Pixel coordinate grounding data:
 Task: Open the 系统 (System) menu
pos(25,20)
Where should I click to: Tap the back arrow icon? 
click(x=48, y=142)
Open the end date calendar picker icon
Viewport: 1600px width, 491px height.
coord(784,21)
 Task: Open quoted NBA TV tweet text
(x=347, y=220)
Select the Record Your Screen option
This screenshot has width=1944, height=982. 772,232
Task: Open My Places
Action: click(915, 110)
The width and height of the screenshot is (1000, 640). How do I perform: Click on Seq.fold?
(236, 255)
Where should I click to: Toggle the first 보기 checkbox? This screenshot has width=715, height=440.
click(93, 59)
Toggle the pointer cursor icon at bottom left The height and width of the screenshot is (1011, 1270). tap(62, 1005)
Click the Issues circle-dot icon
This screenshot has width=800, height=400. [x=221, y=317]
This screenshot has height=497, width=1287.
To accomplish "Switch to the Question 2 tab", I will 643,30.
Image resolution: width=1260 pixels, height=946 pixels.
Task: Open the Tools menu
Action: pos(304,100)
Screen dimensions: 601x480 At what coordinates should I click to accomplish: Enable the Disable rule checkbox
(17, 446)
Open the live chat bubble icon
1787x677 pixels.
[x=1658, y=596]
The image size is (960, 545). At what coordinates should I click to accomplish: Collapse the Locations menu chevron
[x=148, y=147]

* DIRECTIONS FOR THIS TASK *
Repeat exactly the lines from the one containing "Click the Issues circle-dot icon" through the last line of the records above, both included, and nothing else.

* OUTPUT BELOW *
Click the Issues circle-dot icon
This screenshot has width=800, height=400. [x=221, y=317]
This screenshot has height=497, width=1287.
To accomplish "Switch to the Question 2 tab", I will 643,30.
Image resolution: width=1260 pixels, height=946 pixels.
Task: Open the Tools menu
Action: pos(304,100)
Screen dimensions: 601x480 At what coordinates should I click to accomplish: Enable the Disable rule checkbox
(17, 446)
Open the live chat bubble icon
1787x677 pixels.
[x=1658, y=596]
The image size is (960, 545). At what coordinates should I click to accomplish: Collapse the Locations menu chevron
[x=148, y=147]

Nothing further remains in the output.